Prospects were brighter by June 2, when Snow joined a virtual meeting of the board of health.

“I think a lot has changed since last night,” he said. “The governor has sent out preliminary guidance for retail. I’m encouraged by that, if everything happens the way we hope. What concerns me is if the governor changes his mind on the weekend and we’re not allowed to open. This could be disastrous if this goes on too much longer.”

Such has been the roller coaster ride both for local businesses and the town officials who regulate them. Optimistic ascents are countered by gut-wrenching descents, and no one can say with certainty what’s around the next curve.

In the midst of this, the health department and other town agencies have been working on ways to reopen restaurants, lodging, and retail safely and soon while a group of local business people collaborating as Save Our Season is expressing its vision for the new normal. Snow is part of that group, as are Selectman David Currier, board of health members Luke Chapman and John Kanaga, and several other business owners.

In his communication with Canning, Snow attached an extensive store operations plan (“March 20, 2020 to Reopening”) so full of details about his company’s response to the pandemic that it should be preserved at the Centers for History and Culture in Orleans. The 41-page document begins with the March 20 retail store closure ordered by Gov. Baker, but even on that day Snow’s was open to provide curbside pickup of paint for contractors, who were considered an essential business. By April 10, in-stock product was up on the website and curbside pick-up had begun three days a week, expanded to four days on April 25 and eventually to six. Planning and construction continued for in-store distancing and shields at registers, along with much more work behind the scenes.

“I am phasing in with a strict limit of customers after June 8,” Snow wrote to Canning May 22. “I will not allow customers that want to browse, and each customer will be escorted with entire safe distance and protocols outlined in my plan. Because if I do not reopen, then the odds of sustainability of our 133 year old business will be very slim.”

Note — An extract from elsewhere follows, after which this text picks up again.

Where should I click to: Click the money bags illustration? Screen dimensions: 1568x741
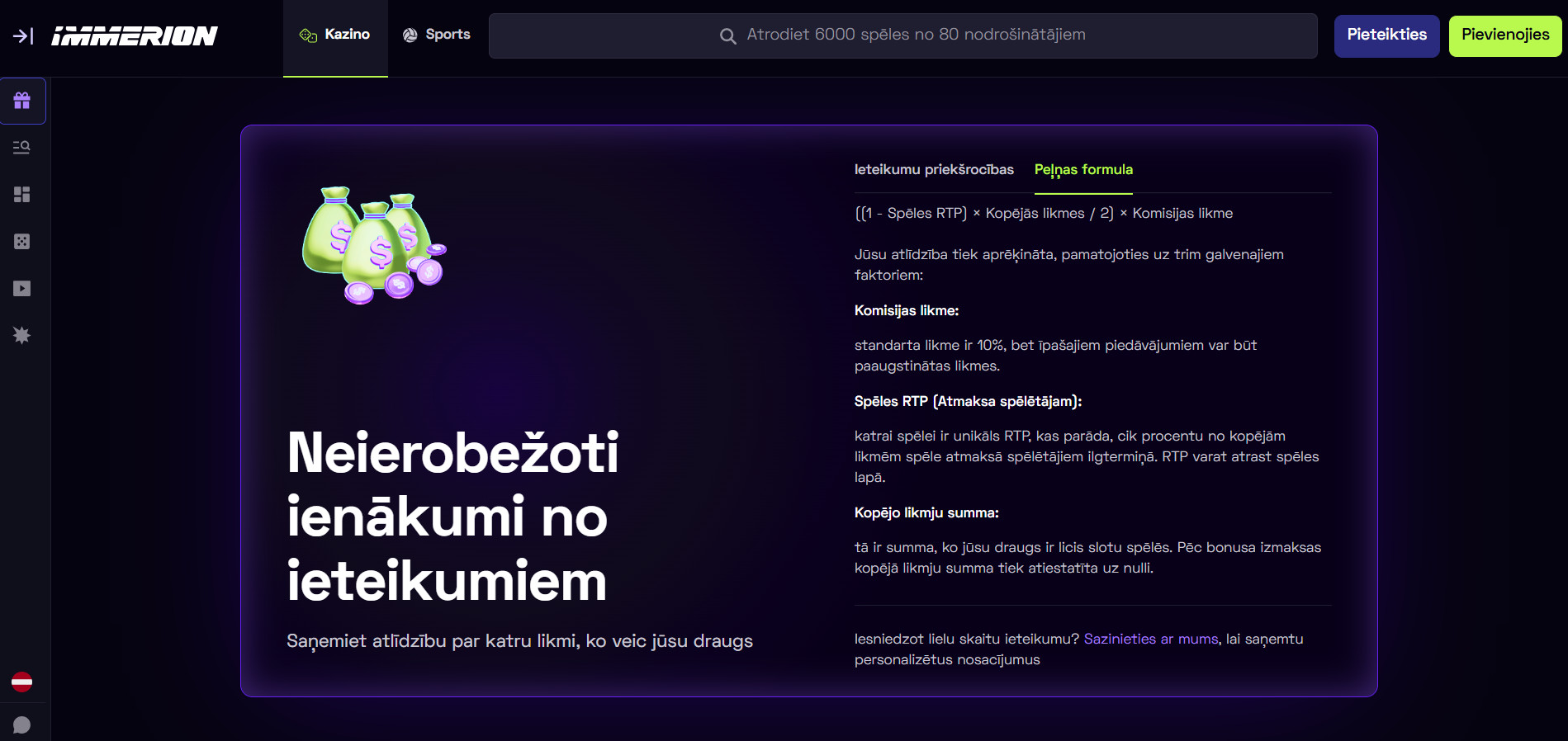[374, 245]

“We are working the hardest we can to have businesses open under the easiest possible terms,” health board member Sims McGrath said, “but we can’t change what the state sends us as requirements.”

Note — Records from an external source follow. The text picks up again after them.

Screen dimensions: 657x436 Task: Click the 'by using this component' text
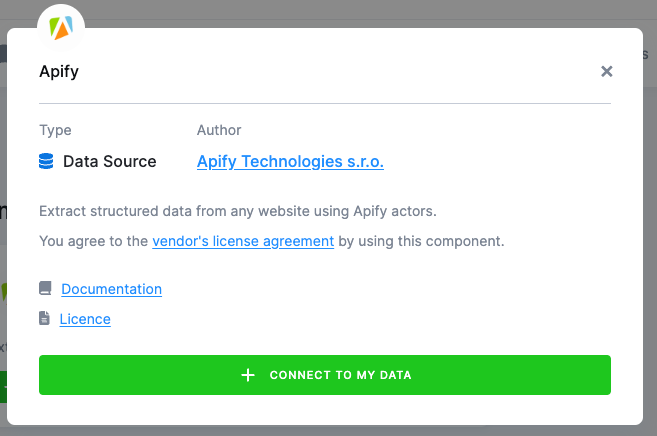click(x=421, y=241)
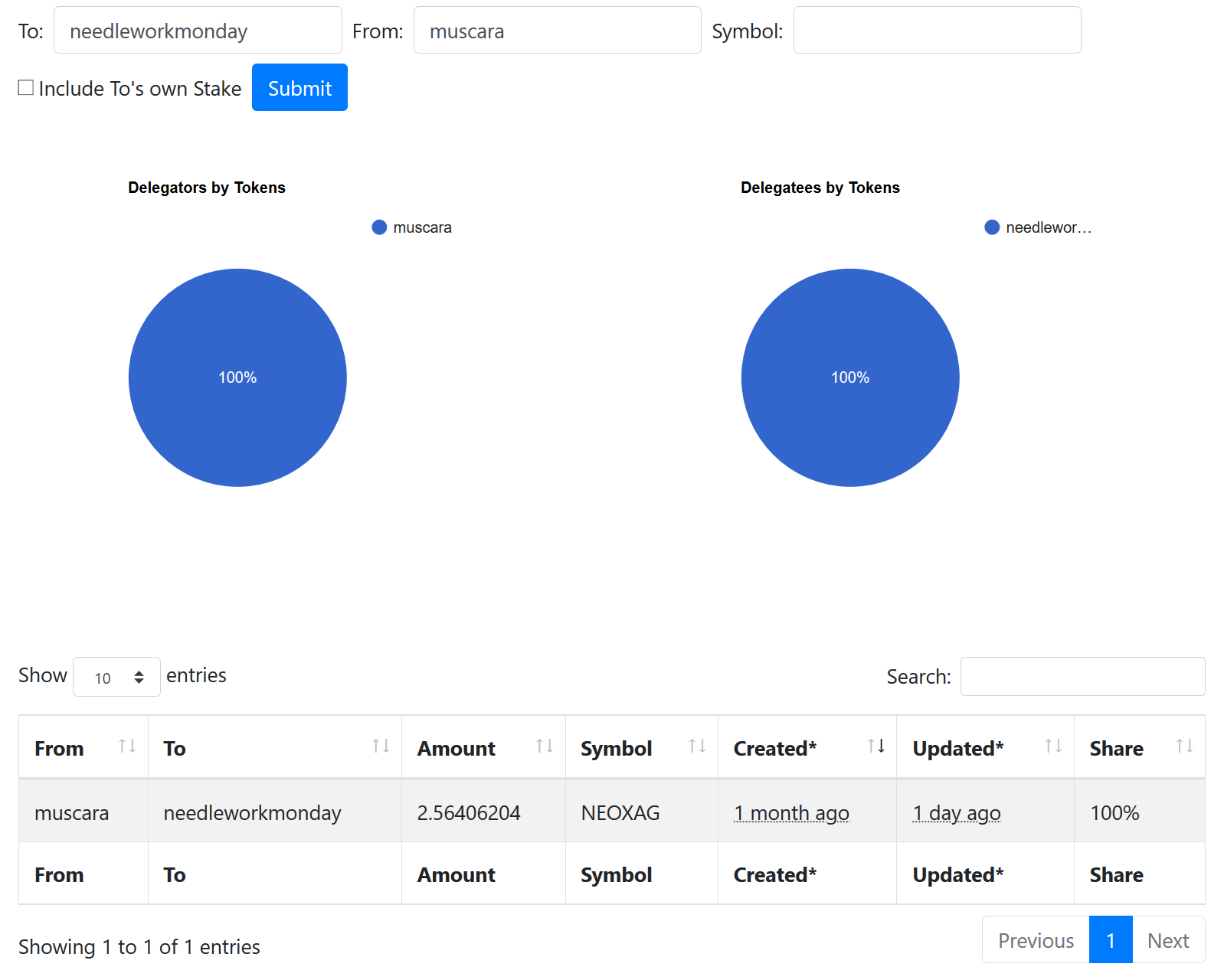This screenshot has height=980, width=1224.
Task: Click muscara legend dot in Delegators chart
Action: [379, 227]
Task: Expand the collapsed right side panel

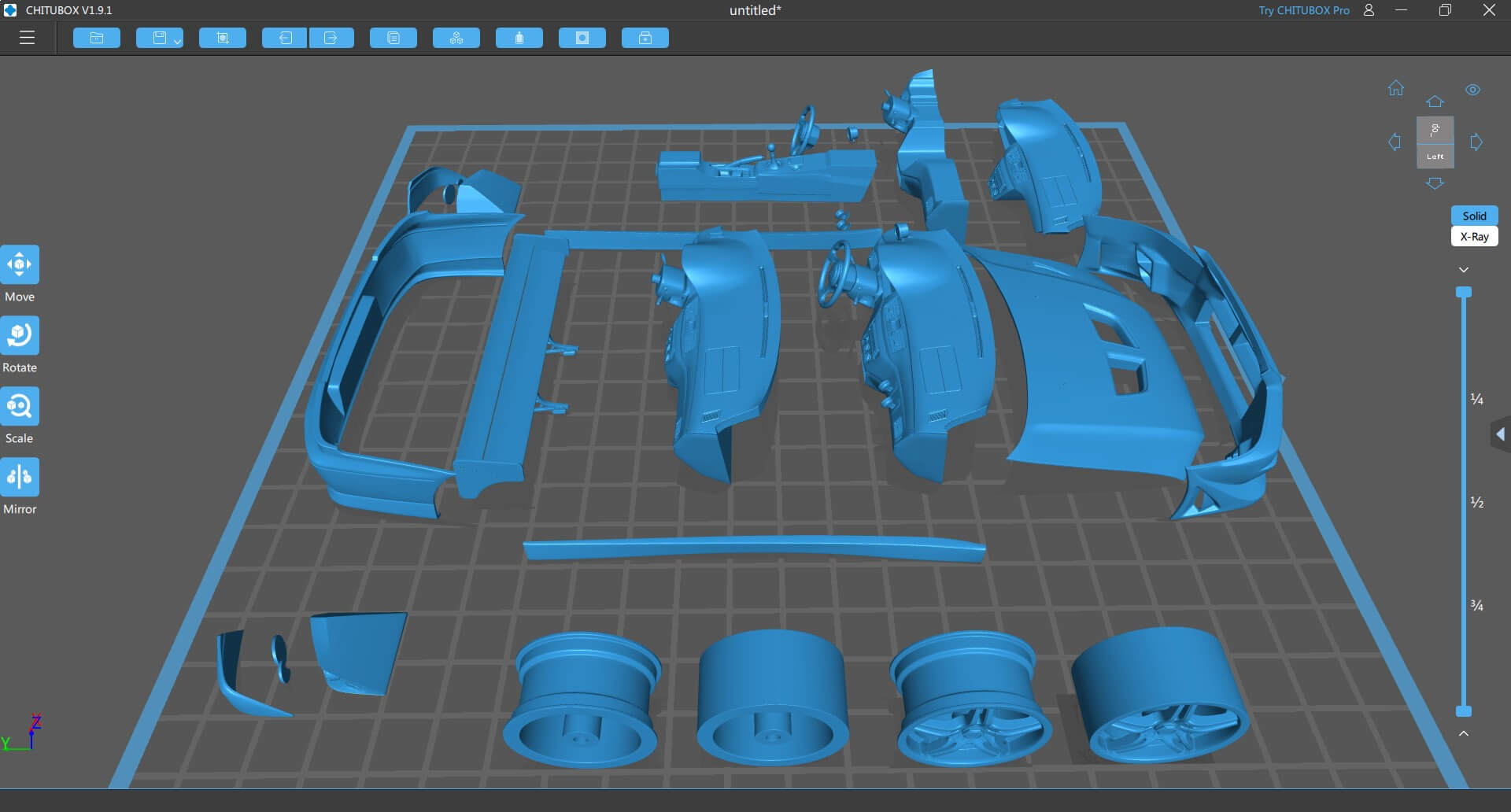Action: coord(1500,434)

At Canning’s suggestion, the board voted to recommend that parking requirements be eased so restaurants could provide outside seating while full capacity is not allowed indoors. That decision would be up to the planning board or zoning board. Canning said he’s working with other town departments to develop a self-certification check-off process for restaurants that would streamline permitting for outside dining.

The discussion expanded to include temporary expansion of liquor licenses to outdoor premises as well as outdoor entertainment, but McGrath noted such issues were the concern of the selectmen. That board planned to discuss the Save Our Season group’s recommendations at its meeting last night (June 3).

“Everyone is very positive in trying to move forward to do what we can to assist the business owners,” Canning said. “It may not be exactly what Save Our Season is (recommending), but I’m sure many of those (ideas) will be incorporated.”

“None of the people we’ve spoken with have said, ‘Give me an inch so I can take a mile,’ Kanaga said. “It’s ‘Give me an inch so I can survive. This isn’t carte blanche. This is trying to get everybody together so businesses can survive.”